Lipid modification of proteins plays a significant role in regulating the cellular environment. Mimicking natural lipidated proteins is a key technique for assessing the function of proteins modified with lipids and also to render self-assembly of lipids to a target protein. Herein, we report a facile method of conjugating proteins with lipid-fused peptides under homogeneous physiological conditions by using the microbial transglutaminase (MTG) reaction. MTG catalyzes the cross-linking reaction between a specific glutamine (Q) in a protein and a lysine (K) in newly designed lipid-fused peptides.
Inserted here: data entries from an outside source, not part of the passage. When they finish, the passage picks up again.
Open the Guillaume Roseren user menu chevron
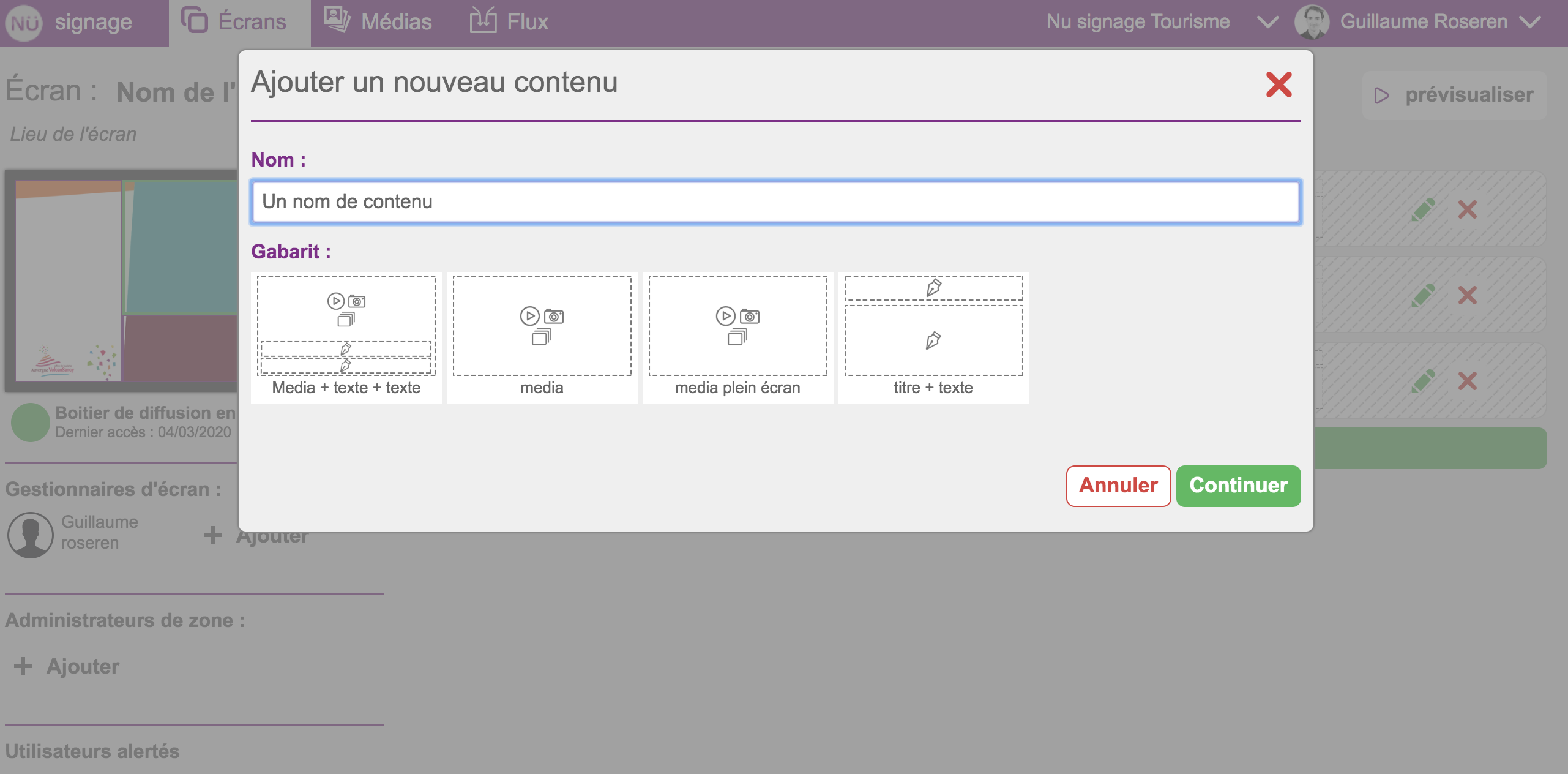This screenshot has height=774, width=1568. (1529, 23)
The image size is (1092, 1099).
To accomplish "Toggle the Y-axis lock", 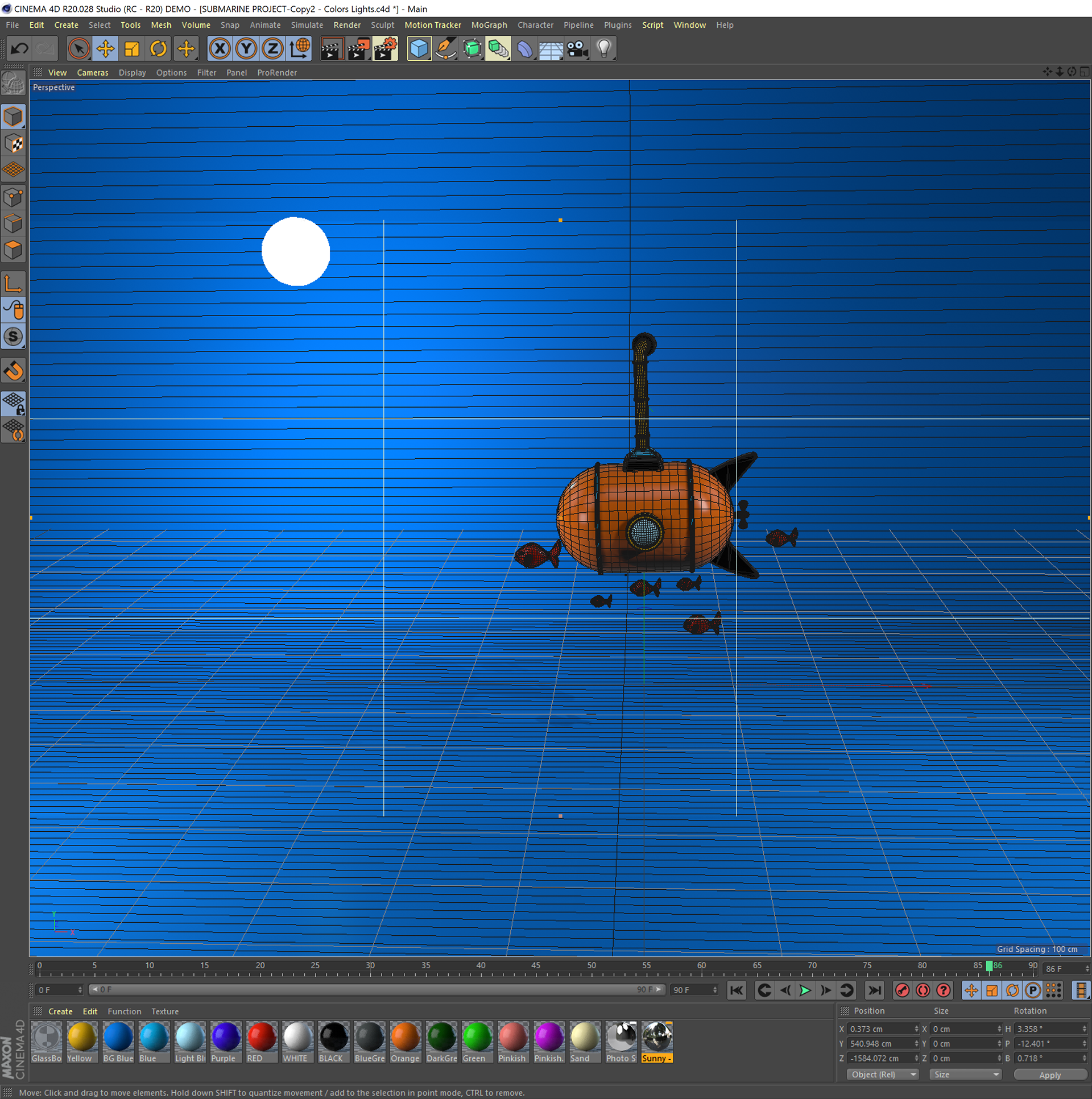I will [246, 49].
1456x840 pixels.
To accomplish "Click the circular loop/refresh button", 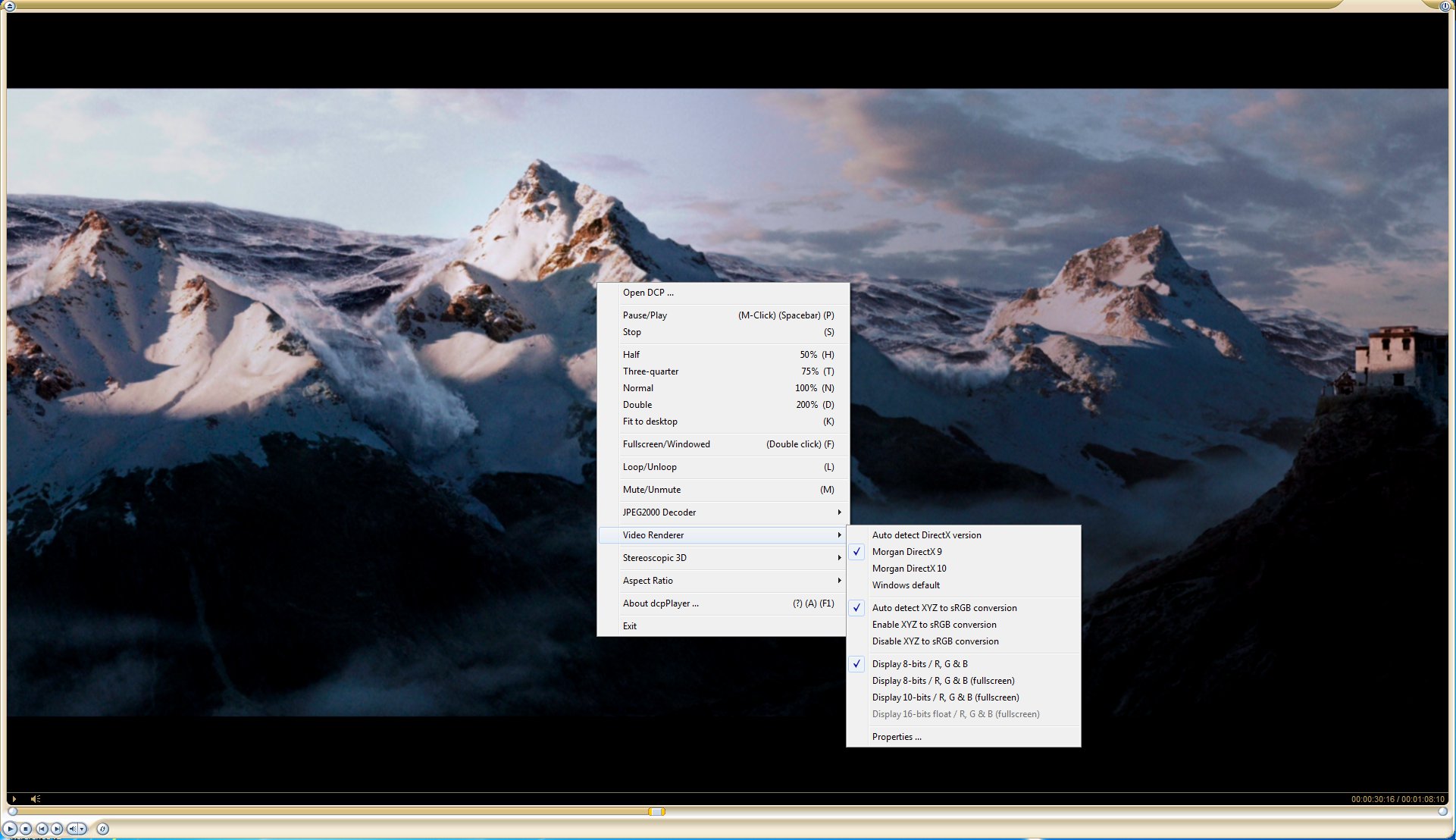I will (x=103, y=829).
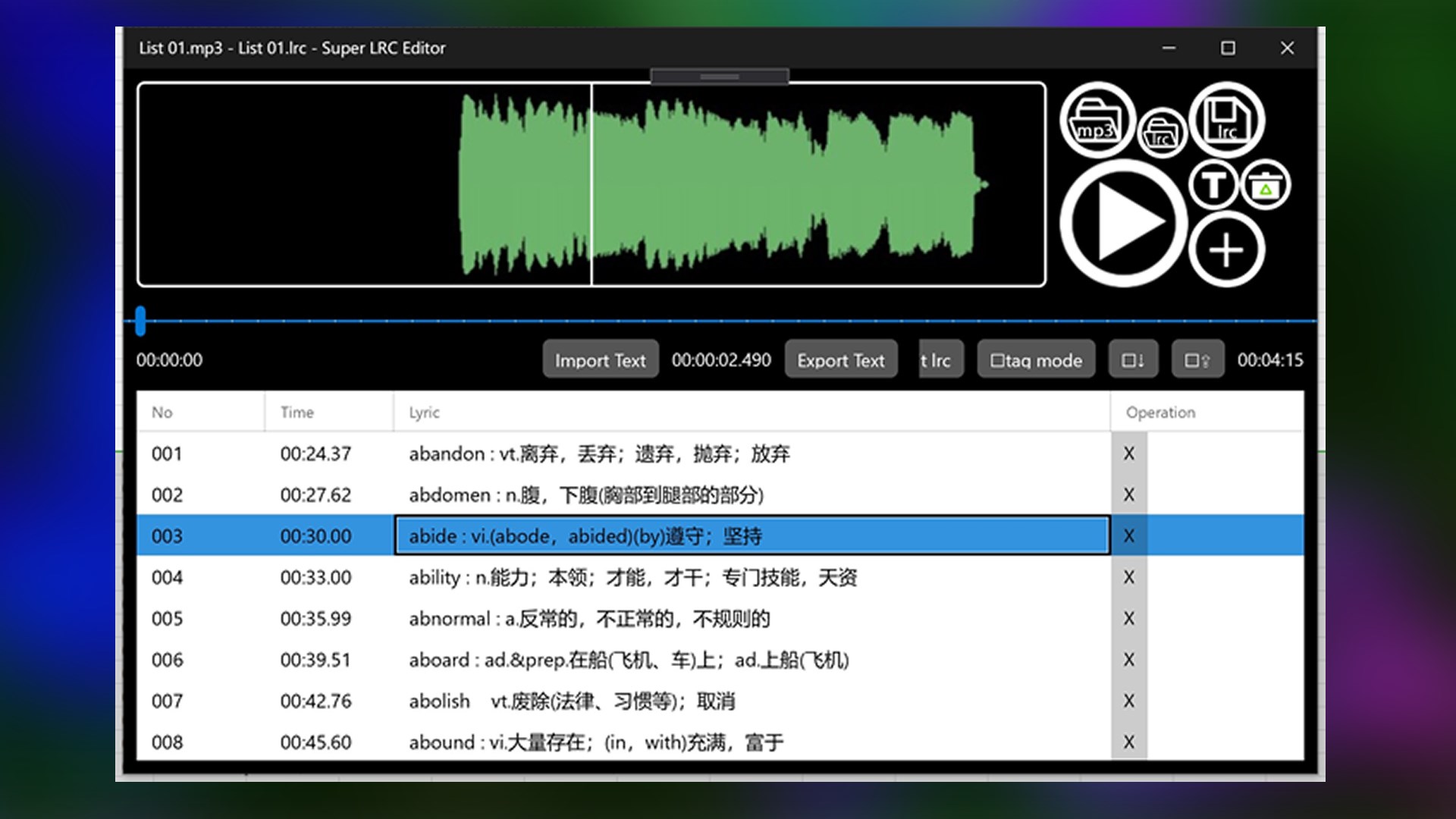Screen dimensions: 1456x819
Task: Open an lrc file with the small folder icon
Action: click(x=1162, y=133)
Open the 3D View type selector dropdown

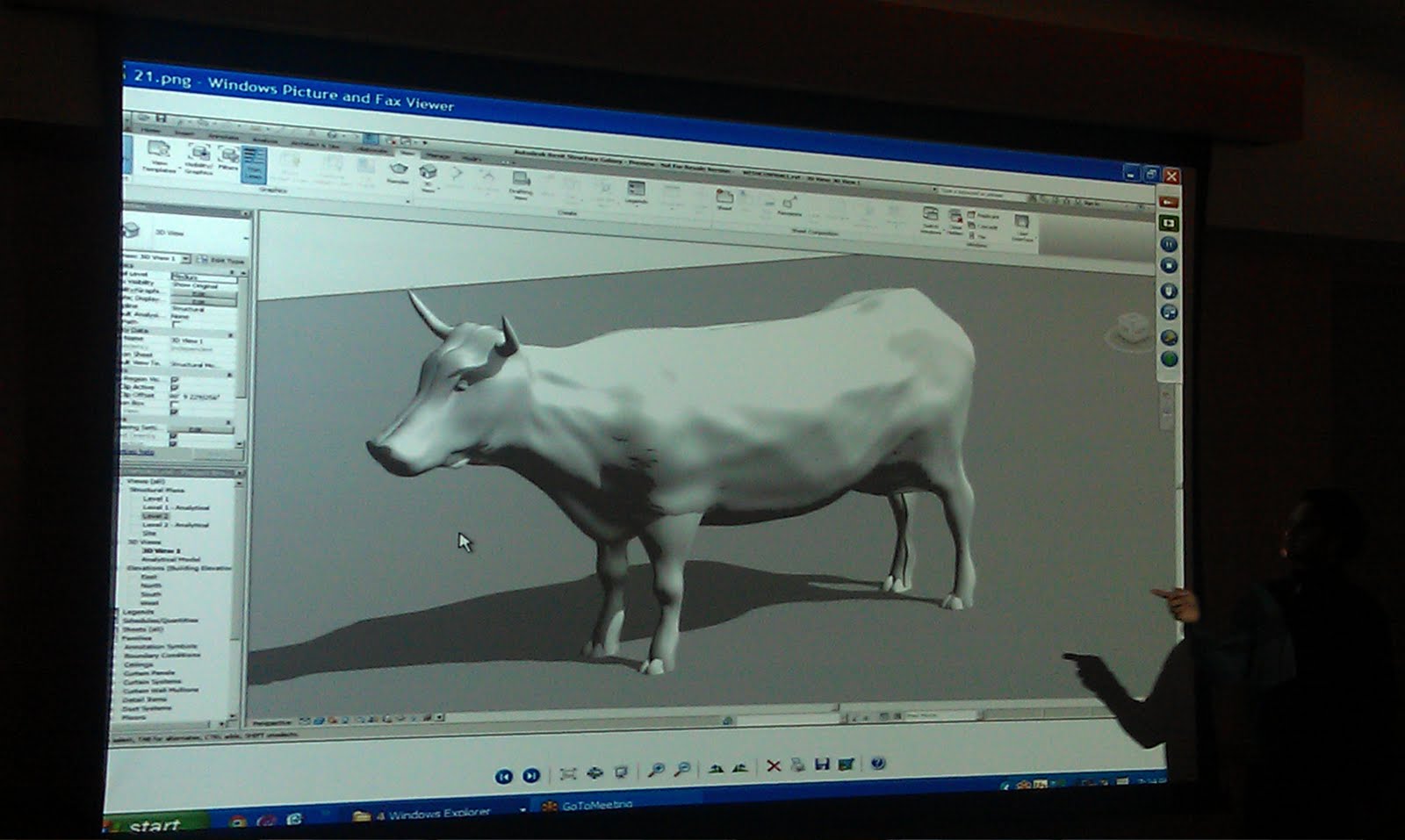[x=185, y=259]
The water-soluble peptide substrates for lipid modification, C₁₄-X-MRHKGS, were newly synthesized, where C₁₄, X, and MRHKGS represent myristic acid, linker peptides composed of G, P, or S, and MTG-reactive K surrounded with basic amino acids, respectively. The MTG-mediated cross-linking reaction between a protein fused with LLQG at the C-terminus and C₁₄-X-MRHKGS (5 molar eq) dissolved in a phosphate saline solution resulted in lipid–protein conjugates with yields of 70 to 100%. The anchoring ability of the obtained lipid–protein conjugates to cell membranes was dependent on the number of G residues in the G_<i>n</i>S linker, suggesting that self-assembly and hydrophobicity of the G_nS motif serves to enhance membrane anchoring of lipid–protein conjugates.